Após uma semana em que não consegui ir ao Chapitô regressei ontem. Foi o dia em que vimos dois videos. O primeiro foi a gravação de uma simulação de casting que tinhamos feito no início deste ano. O segundo foi o video que o chapitô fez da peça.
Foi a primeira vez que me vi a representar. Antes de mais, uma palavra para resumir o meu trabalho em ambos os casos: canastrão. Até à ponta dos pés.
Para começar, o casting. É verdade que a gravação é péssima, e que a minha cara é apenas um borrão, mas fui um cepo, um autêntico tronco de árvore... morto. Rígido até mais não, inexpressivo, li o texto com uma emoção que soou a falso com um trabalho sobre a voz muito pobrezinho.
Já a peça. Bem, o camaramen não gostou de mim. De cada vez que eu aparecia ele desviava-se para outro lado qualquer. Falhou quase todas as minhas entradas e até conseguiu, na cena das cerejas, mal me filmar. O que consegui ver de mim foi embaraçoso. Mau, mau, mau, mau, incoerente, inconsistente, sem emotividade, nem fibra, nem nervo, nem nada. Um tipo a fazer macacadas. Do pior possivel. Ainda por cima, mas aí admito poder ser um problema meu, não consegui ali ver mais do que... eu mesmo. É horrivel. Era suposto ser um personagem, mas não... apenas o MPR a mexer-se em palco.

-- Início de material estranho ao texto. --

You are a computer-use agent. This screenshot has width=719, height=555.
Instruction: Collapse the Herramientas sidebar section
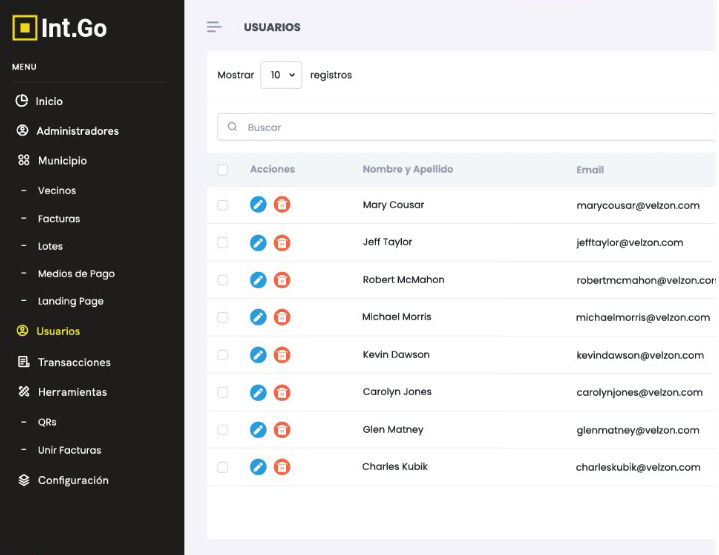point(72,392)
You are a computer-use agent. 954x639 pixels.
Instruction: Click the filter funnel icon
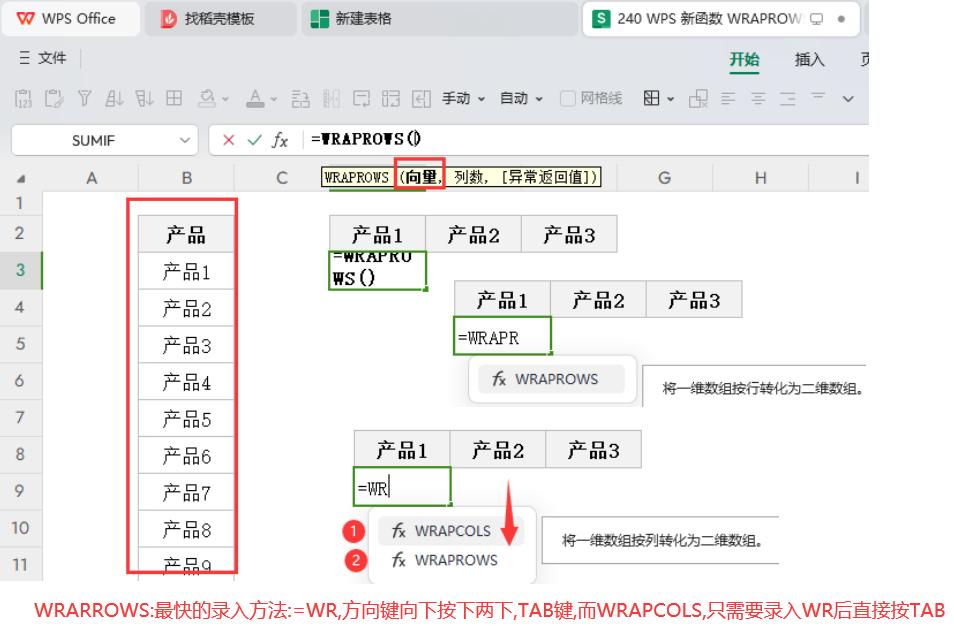pos(85,97)
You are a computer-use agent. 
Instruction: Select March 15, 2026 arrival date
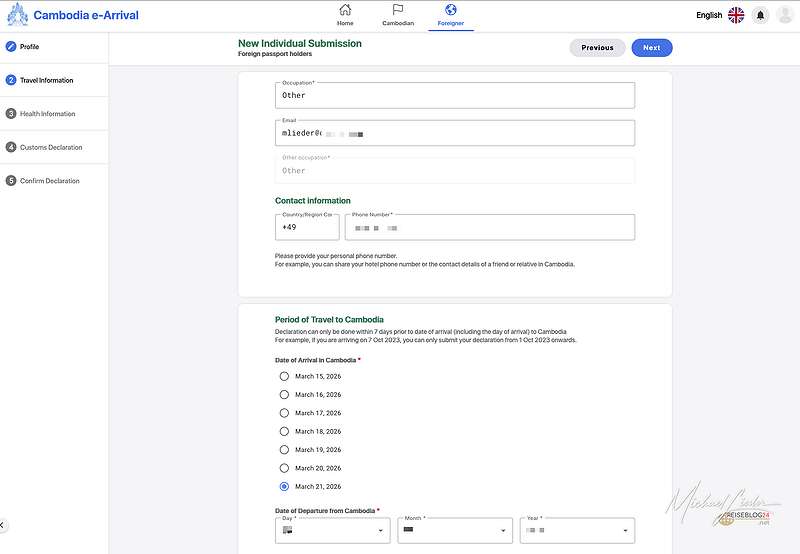[x=284, y=376]
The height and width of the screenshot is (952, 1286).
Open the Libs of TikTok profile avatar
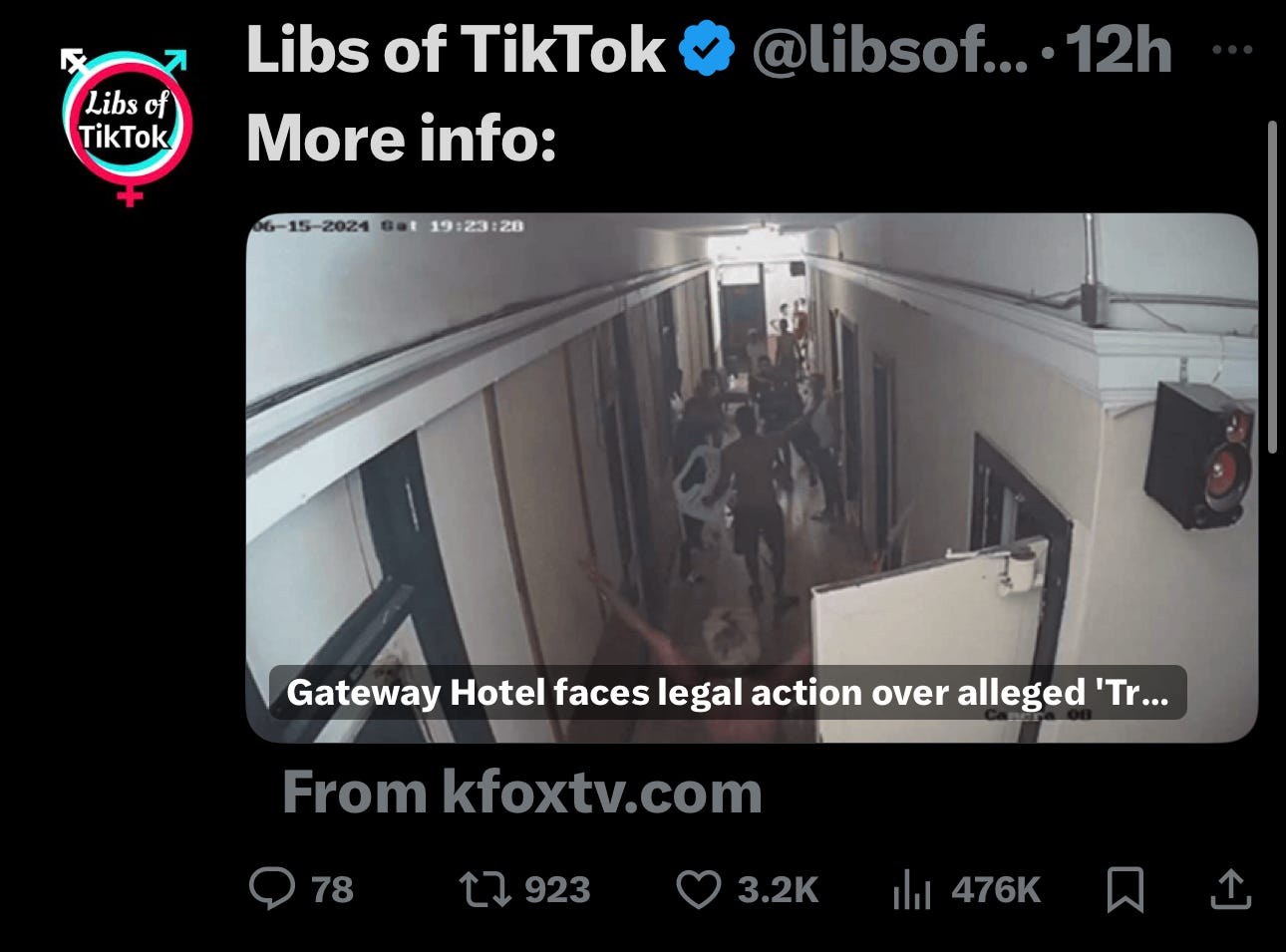pyautogui.click(x=126, y=126)
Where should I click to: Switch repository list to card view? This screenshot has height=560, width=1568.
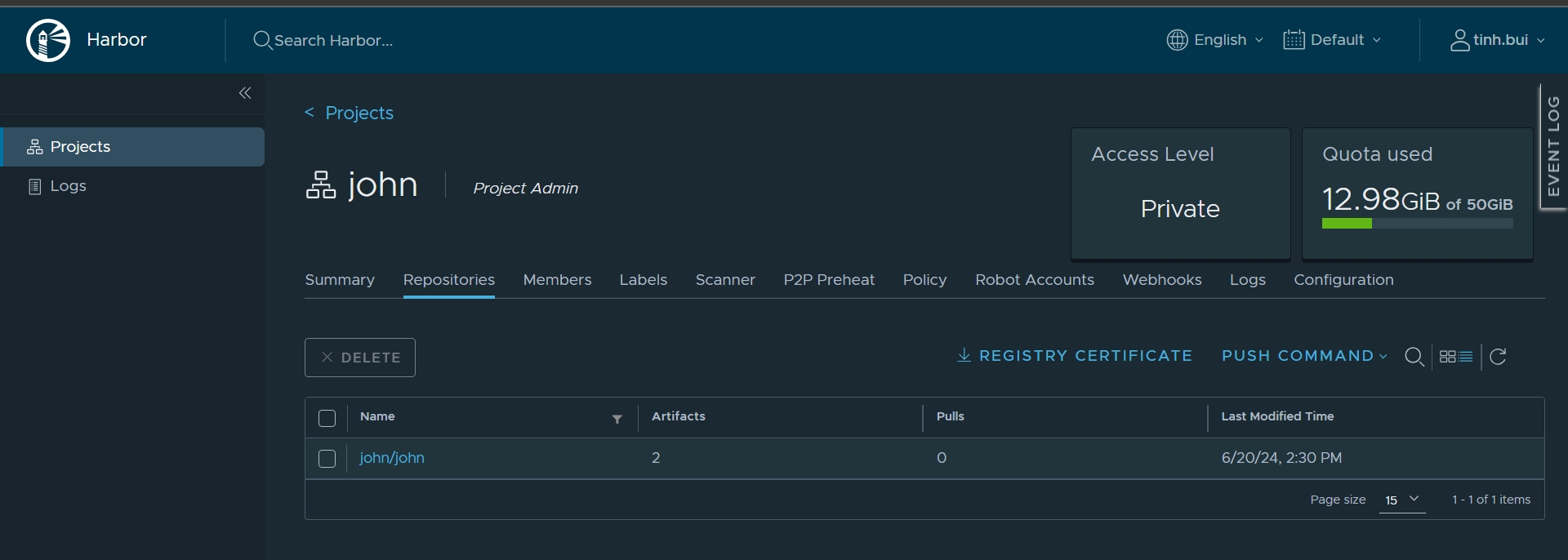tap(1447, 357)
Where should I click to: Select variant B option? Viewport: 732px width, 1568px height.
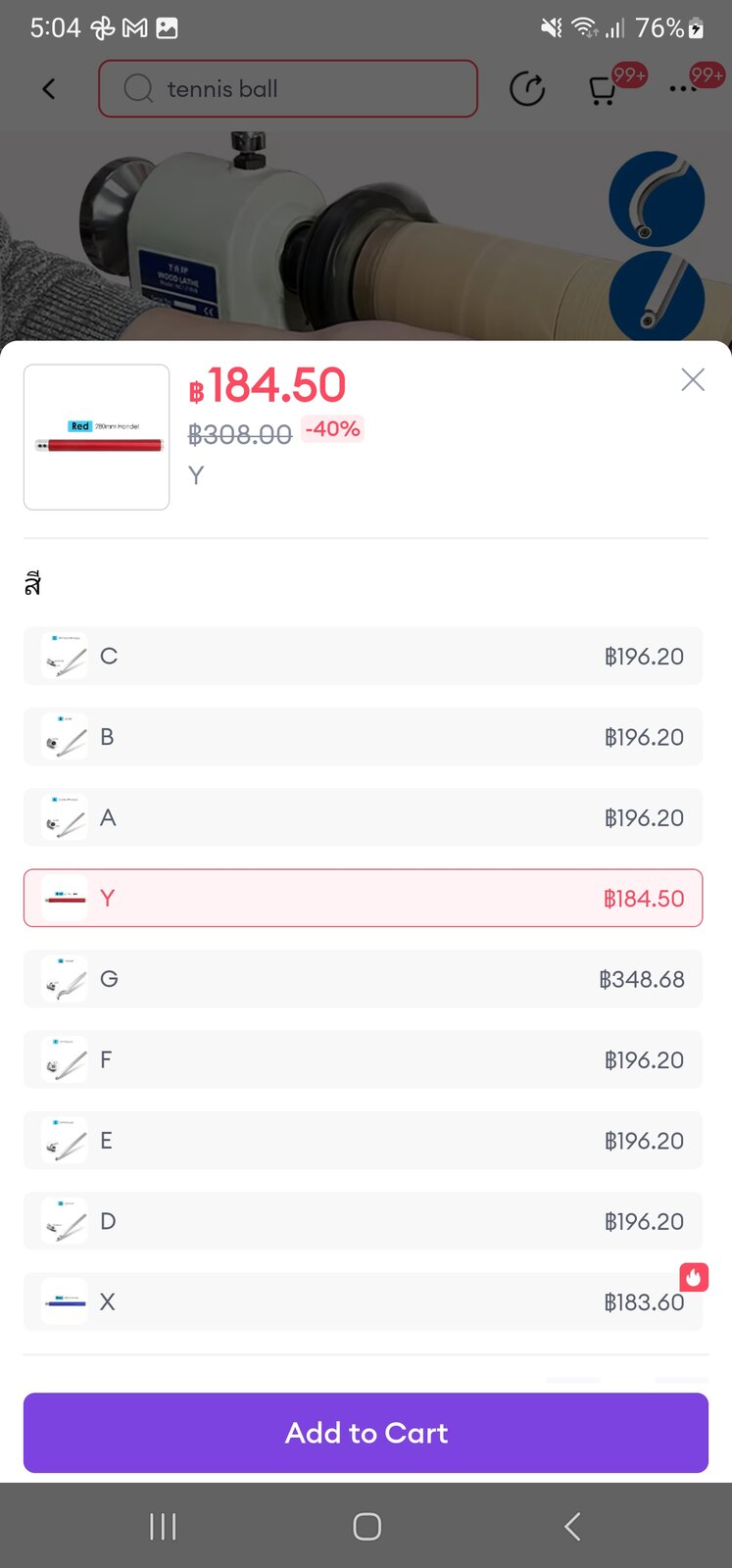coord(363,737)
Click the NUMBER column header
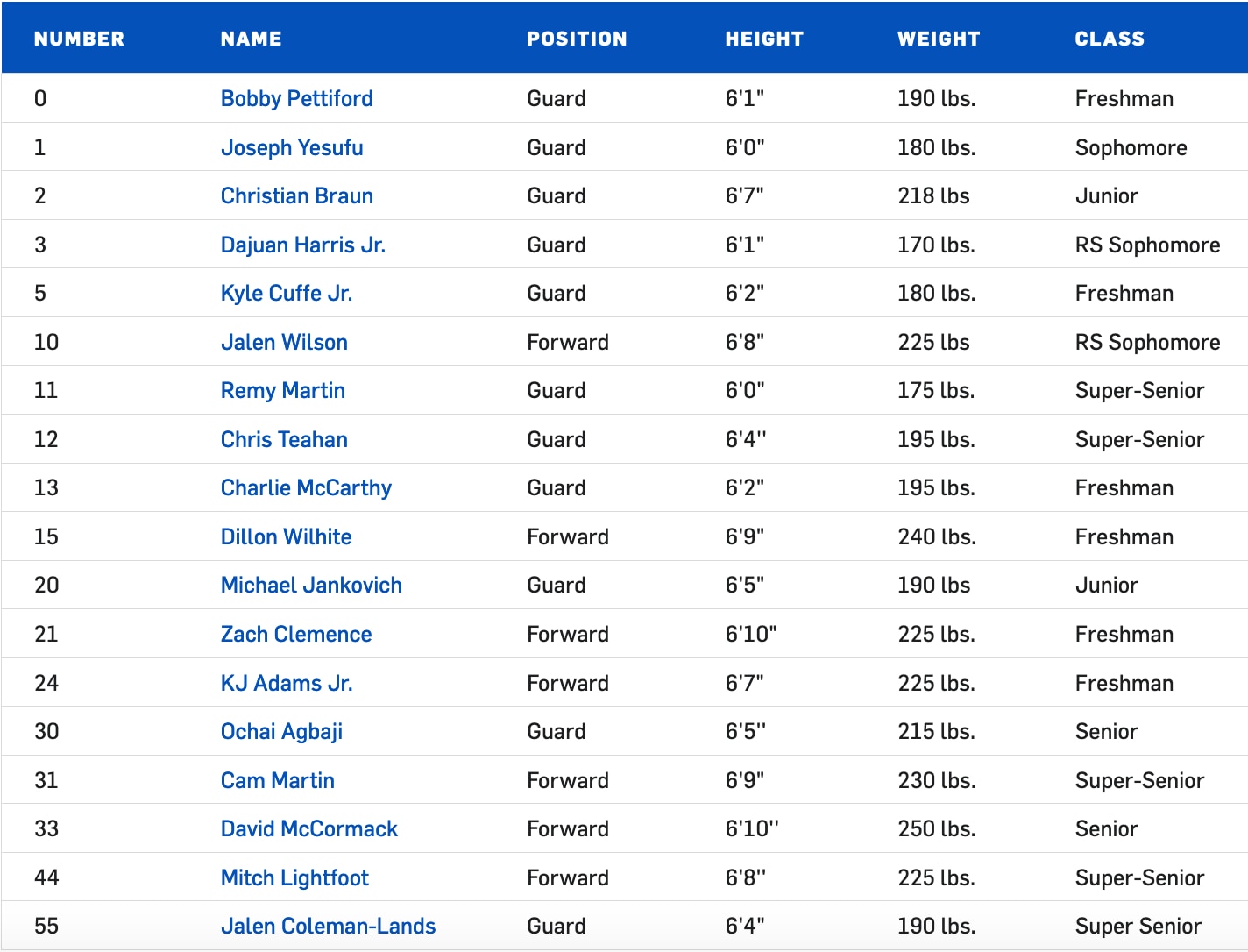The image size is (1248, 952). 79,39
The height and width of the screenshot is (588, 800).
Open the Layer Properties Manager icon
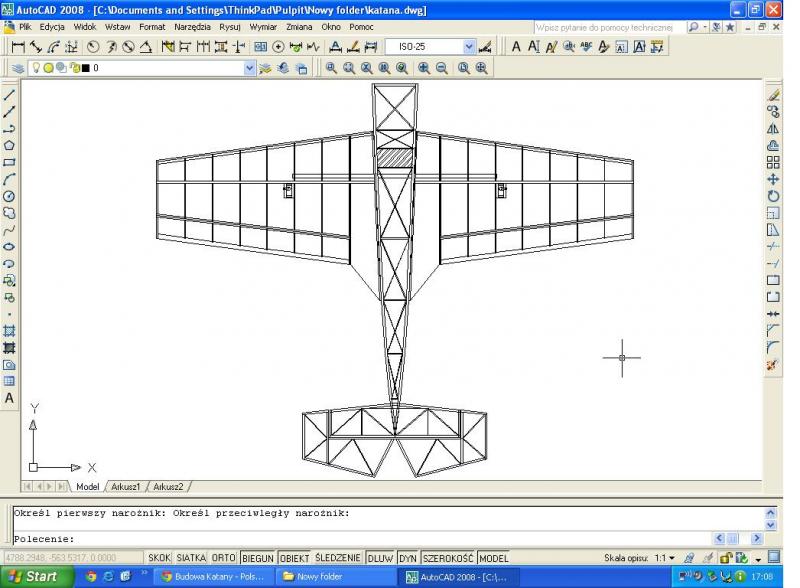[x=17, y=69]
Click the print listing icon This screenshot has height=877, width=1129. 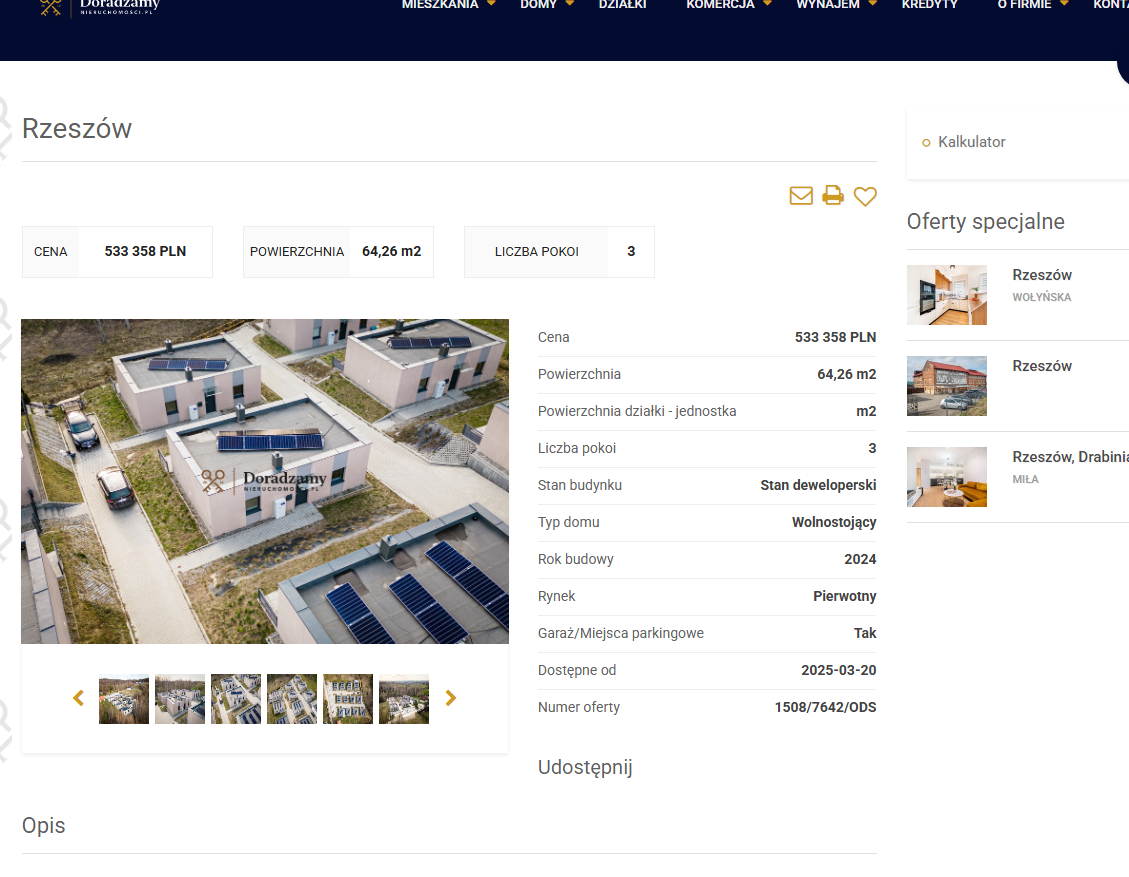tap(833, 196)
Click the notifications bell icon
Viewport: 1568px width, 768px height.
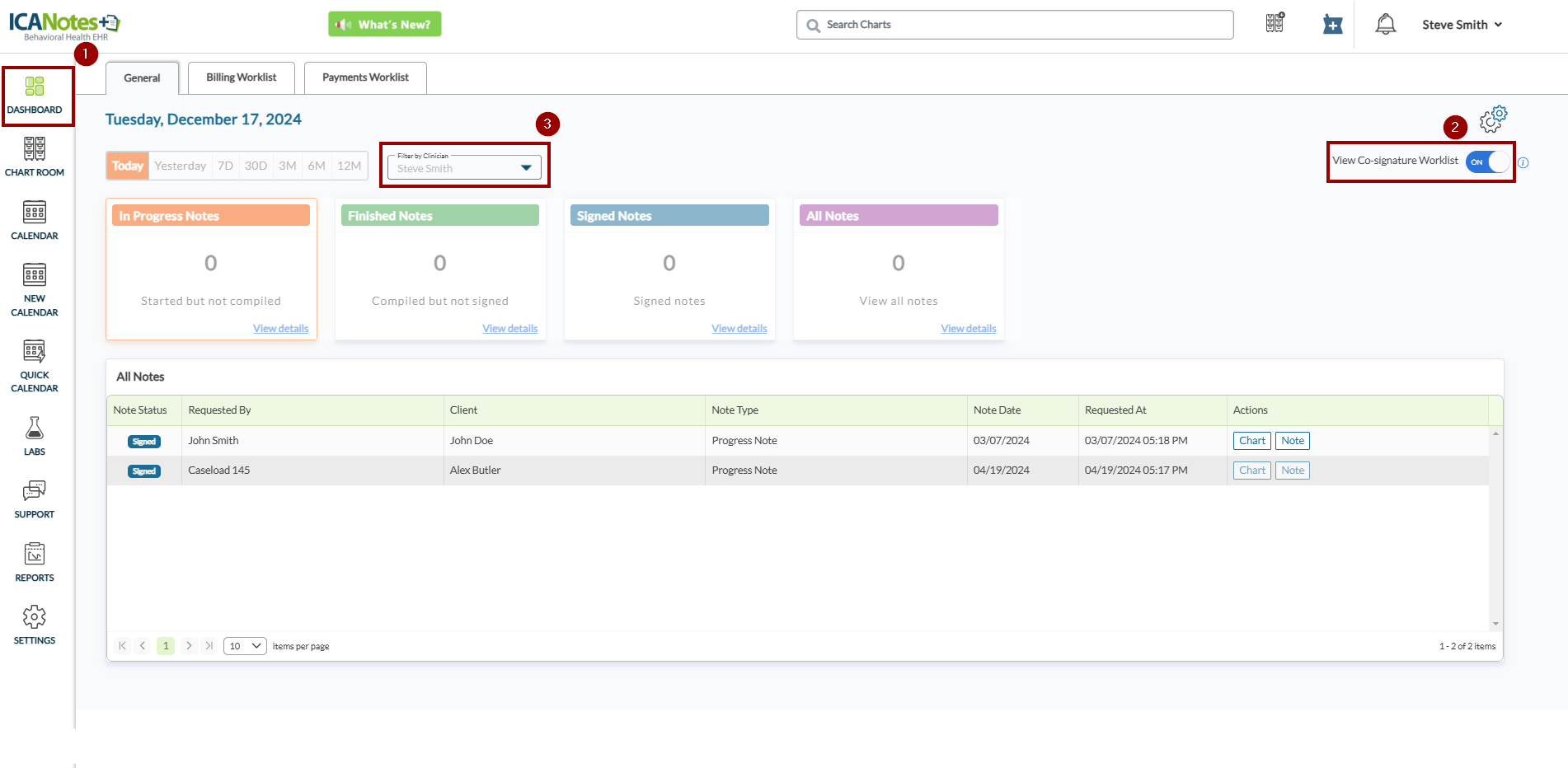coord(1385,25)
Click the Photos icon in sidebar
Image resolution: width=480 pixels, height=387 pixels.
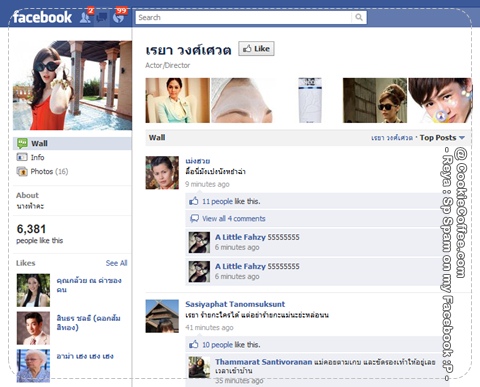tap(22, 171)
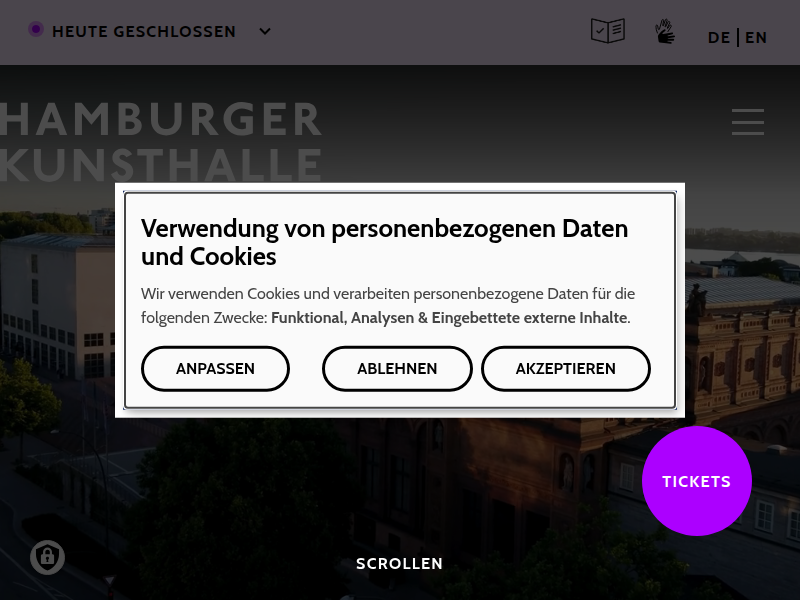Click the white modern building in background

coord(57,306)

Deu para dúvidar se tenho algum, por muito pouco que seja, jeitinho para a coisa. Deu vontade de desistir. Não fosse o facto de ter gostado tanto destes dois anos de formação, de me ter deslumbrado com o que sinto em cena, e teria deitado a toalha ao chão.
Em julho começo ensaios com Os Hipócritas... muito muito trabalho tenho pela frente...
Um pequeno anotamento. Quer no casting, quer na peça, digam lá o que disserem, houve uma pessoa que se destacou. Alguém que eu posso, sim, chamar actor e dizer: porra... quem me dera... Esse tipo é o Tiago. Rapaz, descobri que para além de actor és escritor, que performance. Em palco vi-te pela primeira vez à distância e como diz uma amiga "less is more". Parabéns... tens presença, emoção, sem dúvida, tens futuro na arte.